El viejo se sentó en uno de los taburetes de cuero y Robert Jordan se inclinó para alcanzar de debajo de la mesa el frasco de whisky regalo del Sordo. Estaba todavía medio lleno. Robert Jordan cogió una taza de encima de la mesa y la llenó de whisky, empujándosela luego a Anselmo.
- Bébete eso, hombre -dijo.
Pablo apartó sus ojos de la vasija para mirar a Anselmo mientras éste bebía. Luego se puso otra vez a contemplar al cuenco.
Al tragar el whisky, Anselmo sintió una quemazón en la nariz, en los ojos y en la boca, y luego un calorcillo agradable y reconfortante en el estómago. Se secó la boca con el dorso de la mano. Después miró a Robert Jordan y dijo:
- ¿Podría tomar otra?
- ¿Cómo no? -dijo Jordan, llenando de nuevo la taza y tendiéndosela en vez de empujarla.
Esta vez la bebida no le quemó, y la impresión de calor agradable fue más intensa.

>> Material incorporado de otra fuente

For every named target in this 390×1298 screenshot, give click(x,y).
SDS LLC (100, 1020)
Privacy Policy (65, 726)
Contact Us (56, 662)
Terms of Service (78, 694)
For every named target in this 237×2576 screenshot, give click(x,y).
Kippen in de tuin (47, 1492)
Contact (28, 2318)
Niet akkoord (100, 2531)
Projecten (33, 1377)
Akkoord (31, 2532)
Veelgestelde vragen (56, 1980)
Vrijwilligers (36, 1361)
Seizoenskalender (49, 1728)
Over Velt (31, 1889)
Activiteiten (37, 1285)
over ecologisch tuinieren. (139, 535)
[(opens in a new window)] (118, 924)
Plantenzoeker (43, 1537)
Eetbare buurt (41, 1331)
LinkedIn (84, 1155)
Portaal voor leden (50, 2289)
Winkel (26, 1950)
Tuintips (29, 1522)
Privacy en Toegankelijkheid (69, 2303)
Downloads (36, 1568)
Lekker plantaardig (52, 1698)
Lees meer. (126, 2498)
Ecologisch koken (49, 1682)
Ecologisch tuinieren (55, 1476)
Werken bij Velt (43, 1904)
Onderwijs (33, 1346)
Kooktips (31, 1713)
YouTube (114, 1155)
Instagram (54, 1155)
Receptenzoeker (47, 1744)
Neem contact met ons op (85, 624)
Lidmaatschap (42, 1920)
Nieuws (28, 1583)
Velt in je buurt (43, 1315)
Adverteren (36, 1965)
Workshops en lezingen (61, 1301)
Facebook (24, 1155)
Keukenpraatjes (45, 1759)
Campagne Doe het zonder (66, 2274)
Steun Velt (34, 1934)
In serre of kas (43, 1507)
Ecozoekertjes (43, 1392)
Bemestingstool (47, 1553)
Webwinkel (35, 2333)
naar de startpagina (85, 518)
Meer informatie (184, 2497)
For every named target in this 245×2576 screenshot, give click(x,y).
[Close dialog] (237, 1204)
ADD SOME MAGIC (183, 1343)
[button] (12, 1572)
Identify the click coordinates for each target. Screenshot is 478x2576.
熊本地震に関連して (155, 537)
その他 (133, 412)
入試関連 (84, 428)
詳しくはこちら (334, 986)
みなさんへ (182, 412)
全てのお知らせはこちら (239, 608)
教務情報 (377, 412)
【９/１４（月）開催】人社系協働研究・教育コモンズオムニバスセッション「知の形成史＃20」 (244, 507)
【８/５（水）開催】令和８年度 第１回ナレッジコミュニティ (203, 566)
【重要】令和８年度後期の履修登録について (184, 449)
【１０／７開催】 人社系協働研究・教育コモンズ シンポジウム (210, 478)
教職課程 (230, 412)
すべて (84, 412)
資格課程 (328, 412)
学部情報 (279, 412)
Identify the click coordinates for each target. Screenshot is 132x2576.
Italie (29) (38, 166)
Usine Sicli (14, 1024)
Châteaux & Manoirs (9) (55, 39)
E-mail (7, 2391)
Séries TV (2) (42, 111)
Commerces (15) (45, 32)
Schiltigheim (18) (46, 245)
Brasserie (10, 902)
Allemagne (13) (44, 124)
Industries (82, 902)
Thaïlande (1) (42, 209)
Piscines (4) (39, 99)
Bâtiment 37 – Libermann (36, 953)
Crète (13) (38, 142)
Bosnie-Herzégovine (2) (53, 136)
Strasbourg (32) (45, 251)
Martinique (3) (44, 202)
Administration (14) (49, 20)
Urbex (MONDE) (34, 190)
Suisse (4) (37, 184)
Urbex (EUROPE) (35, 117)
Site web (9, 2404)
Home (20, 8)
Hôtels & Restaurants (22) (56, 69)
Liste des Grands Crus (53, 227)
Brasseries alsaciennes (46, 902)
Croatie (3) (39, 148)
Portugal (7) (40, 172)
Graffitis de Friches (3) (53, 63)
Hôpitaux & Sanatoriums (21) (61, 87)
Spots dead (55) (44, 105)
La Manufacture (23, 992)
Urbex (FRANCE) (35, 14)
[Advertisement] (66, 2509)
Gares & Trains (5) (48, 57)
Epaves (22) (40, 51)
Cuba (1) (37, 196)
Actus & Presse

Era tan bueno como una inyección salina para un hombre que acaba de tener una gran hemorragia.
El viejo miró de nuevo la botella.
- Lo que queda, para mañana -dijo Robert Jordan-. ¿Qué ha pasado en la carretera, viejo?
- Mucho movimiento -contestó Anselmo-. Lo he apuntado todo como tú me enseñaste. He dejado en mi puesto a uno que está vigilando y que apunta todas las cosas ahora. Dentro de poco iré a recoger su informe.
- ¿Has visto cañones antitanques? Son esos que tienen ruedas de goma y un cañón muy largo.
- Sí -dijo Anselmo-; han pasado cuatro. En cada camión había un cañón de los que tú dices, cubierto por ramas de pino. En los camiones había seis hombres al cuidado de cada cañón.
- ¿Cuatro cañones has dicho? -le preguntó Robert Jordan.
- Cuatro -contestó Anselmo. No tenía necesidad de consultar sus notas.